La politique budgétaire expansive a maintenu la demande à un niveau élevé pendant la pandémie. Les confinements ont empêché une grande consommation de services, de sorte que les consommateurs riches en liquidités ont augmenté leurs dépenses en biens, ce qui a porté les ventes au détail aux Etats-Unis bien au-delà de la tendance. Et, compte tenu de la prévalence des perturbations et des goulets d’étranglement dans la chaîne d’approvisionnement, ces dépenses n’ont fait qu’exacerber les pressions inflationnistes.

Aujourd’hui, avec l’inflation qui frappe durement, il est devenu impossible pour les gouvernements et les banques centrales d’ignorer les appels à maîtriser les prix. Mais la politique monétaire n’a aucun impact sur l’approvisionnement énergétique ou en denrées alimentaires, ni même sur les goulets d’étranglement de la chaîne d’approvisionnement. Cette dernière a, en effet, plutôt tendance à peser sur la demande pour maîtriser l’inflation.

Tout ceci résulte en un environnement macroéconomique difficile pour les marchés.
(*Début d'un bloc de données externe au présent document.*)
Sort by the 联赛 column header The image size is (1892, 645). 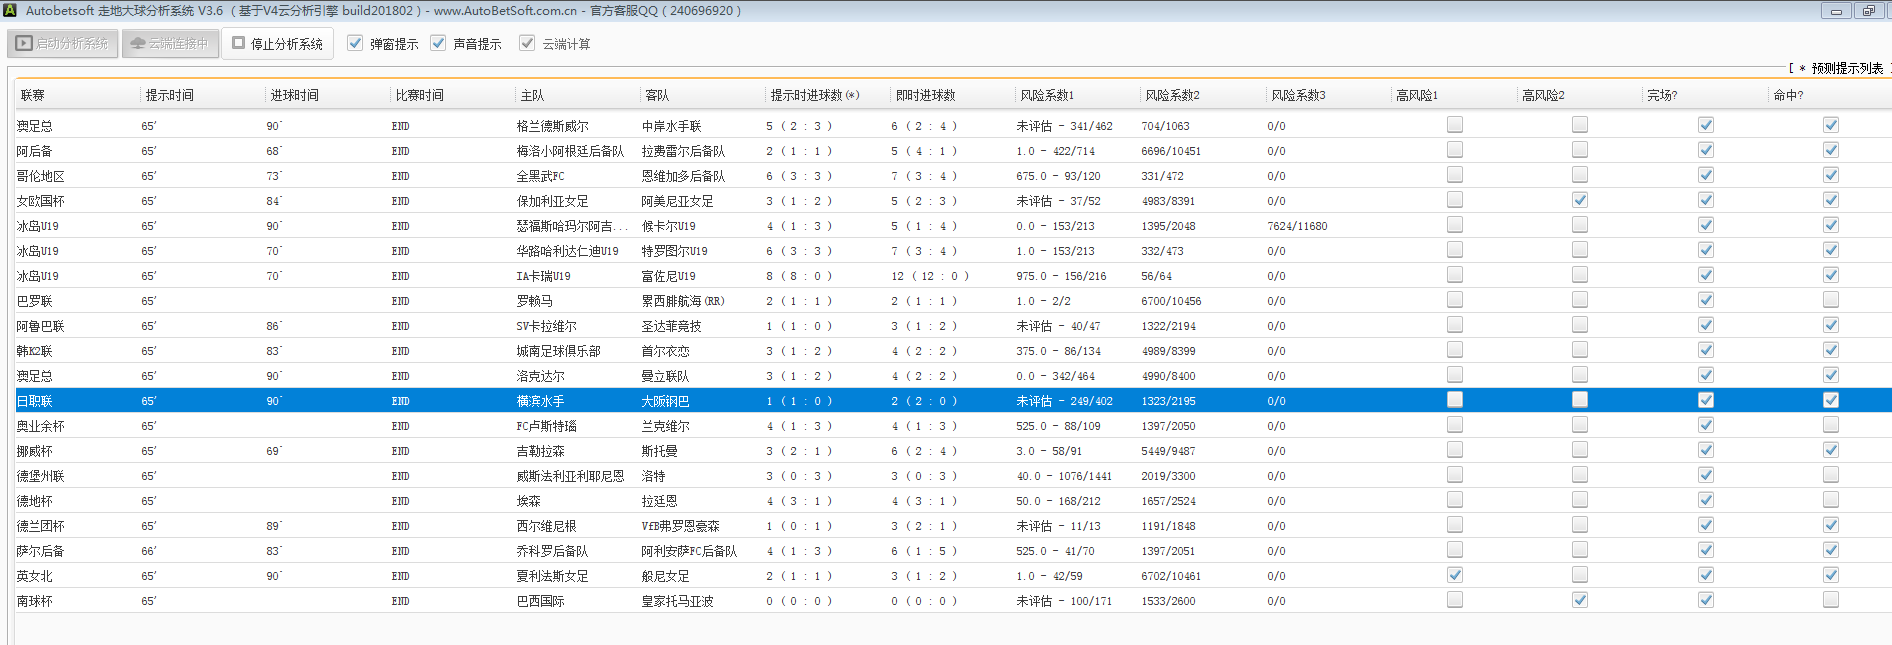tap(33, 95)
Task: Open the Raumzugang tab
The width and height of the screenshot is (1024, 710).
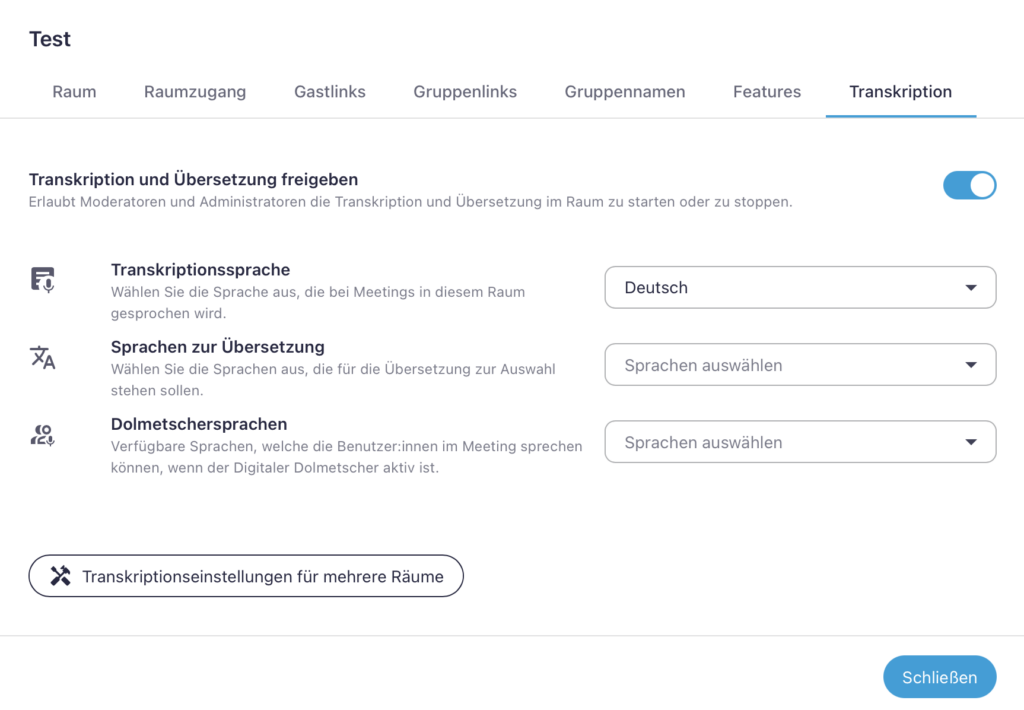Action: coord(194,91)
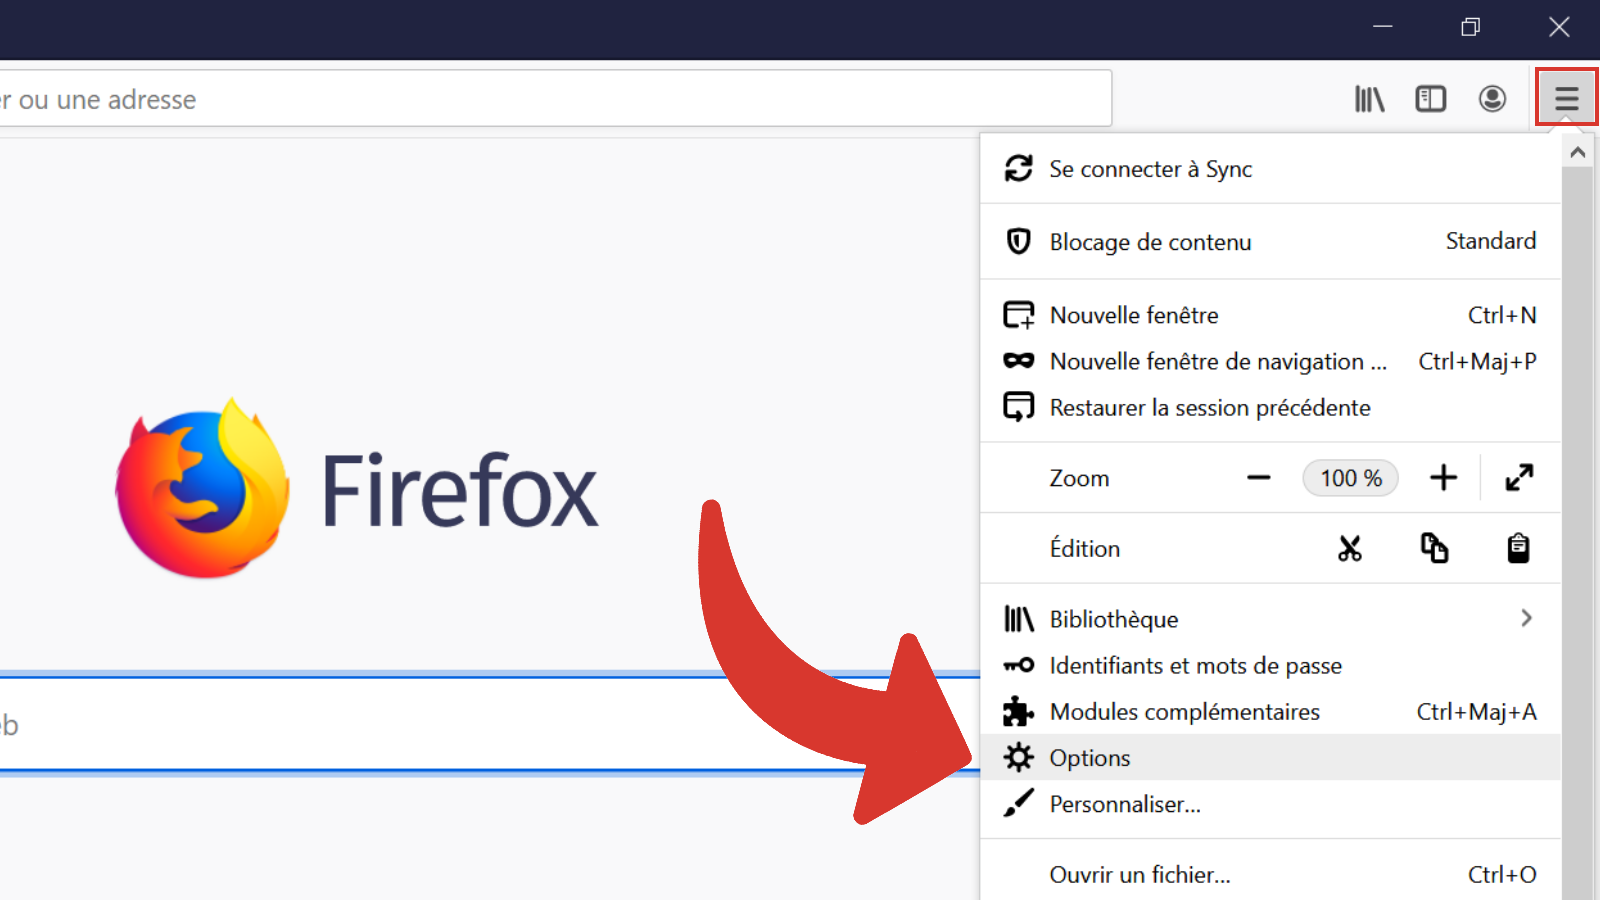This screenshot has width=1600, height=900.
Task: Click the Sync refresh icon
Action: pos(1018,168)
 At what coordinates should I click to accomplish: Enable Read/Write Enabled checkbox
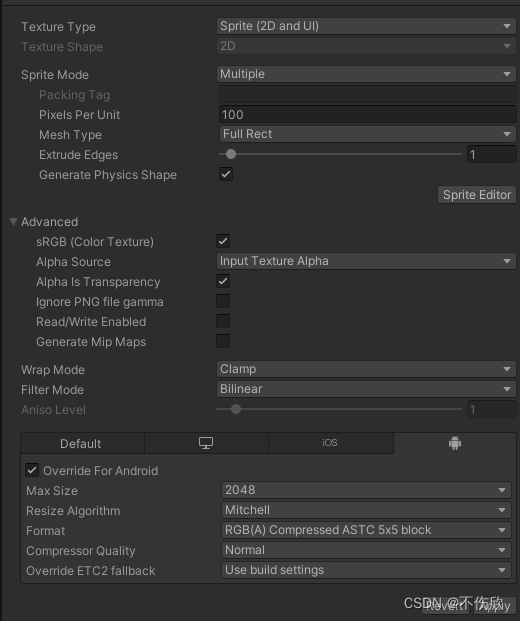pyautogui.click(x=223, y=321)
Tant que l’inflation ne montrera pas des signes d’apaisement, les banques centrales n’auront guère d’autre choix que de continuer à relever les taux. Et si les dépenses budgétaires continuent de soutenir la demande, il n’est pas certain que ces hausses parviennent à faire baisser les prix, du moins dans un premier temps. Cela suggère que les attentes inflationnistes pourraient s’enraciner et que nous pourrions être confrontés, au moment du ralentissement, à un épisode de stagflation. Dans l’ensemble, une allocation neutre aux marchés d’actions semble, pour le moment, appropriée.